Let me back up. I graduated from Brown in 1974, played almost 10 years of club lacrosse with Brine (Bob Shillinglaw, Tom Cafaro, Jeff Wagner…) until just about the time that I became a head coach at Brown and my middle child was born in the early 80s. It seemed like we played the Long Island Lacrosse Club (Alan Lowe, Tom Postel, Stan Kowalski, Ron Fraser…) in the northern Finals almost every year, and I recall that the postgame fellowship was a valued element of the exercise.
I hadn’t played any lacrosse for most of the next 10 years when I received a call from my former Brown roommate and Mohawk Indian, David White. He asked if I would be interested in playing on a team of Upstate N.Y., Native Americans and high school coaches in the master’s division of a tournament in Lake Placid that had begun play the year before. I was now close to 40 years of age, but we were already in the Adirondacks at an annual family gathering. I thought I would give it a try and joined a team called the “North Country Legends.”
The first game I played in, I recall so vividly thinking to myself, “Hey, I still got it.” Then, sitting on the sideline watching a game with other teams in our division, I was flabbergasted with the impression “Is that what we are doing?...oh, my god, that’s pathetic.” But, it turned out to be a lot of fun, a good bunch of guys. We won the division that first year, and I was hooked. I played for most of the next 16-17 years until deciding that I didn’t need to get hurt approaching my 60th birthday. I retired from playing, and it was almost as if it was traded for a week at the beach in Ocean City, Md. Well, I got hurt in the surf at the beach that first year away, had my shoulder operated on and figured, “What the heck, if I’m going to get hurt at the beach, I might as well just keep playing lacrosse!” So, I have played these past few years in the Ultra Grand Master’s (older than dirt!) division of 60 years of age and older. Someone asked me what the play is like in this division, and I described it thus…there is a groundball off to the side, just a few feet away, let’s take a moment to consider our options and the possible consequences here before making a commitment.
I think most of us walk away (When we get to walk away!) from each year’s tournament thinking that we are going to get in better shape and be more of a force the next year. Of course, that’s impossible as we get older, and each year’s difference in age with the younger guys in our division is actually measured in dog years! I always thought of Brooks Sweet (going in to the National Hall of Fame in September) as a young boy, and he scored the winner against us in his first year in this oldest division in a January tournament in Florida.

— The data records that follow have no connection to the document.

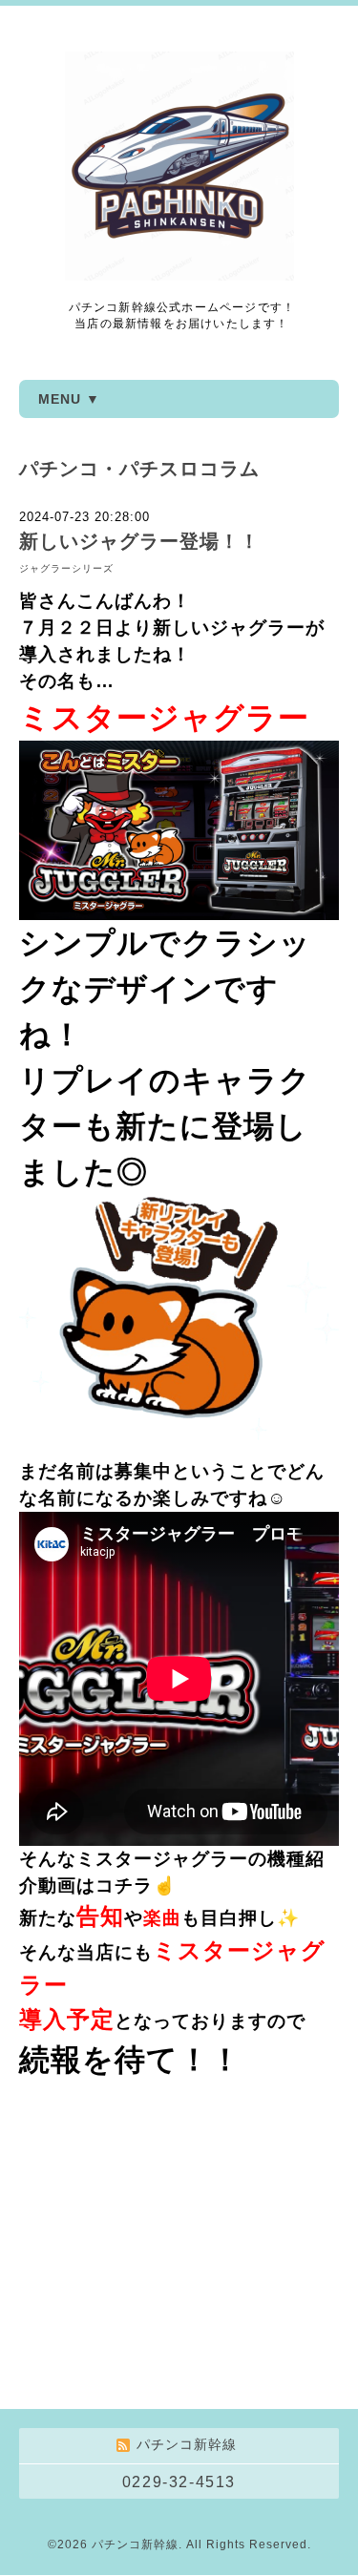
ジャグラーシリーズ (66, 568)
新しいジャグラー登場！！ (139, 541)
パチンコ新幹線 (135, 2544)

This most recent Lake Placid Tournament was winding down in an eerily similar fashion to year’s past. Our Legends team got through the round-robin play undefeated and was set to play the Cloudsplitter’s in the championship game. Truth be told, the “Splitter’s” have dominated the division in recent years and beat us in exactly the same scenario in ‘16. Just before the face-off, in what would have been the last game of the day, the skies opened and the fields were flooded and unplayable. Talk of re-scheduling was drowned out by a (Legends) proposal to simply declare co-champions. Let’s see now…no one gets hurt, both teams share a beer in the parking lot instead and everyone goes home a winner…no contest, co-champions it is. And, if you drop the “co” in your recollections with friends, who is the wiser? Finally, to my Splitter comrades….we would not have beaten you that badly.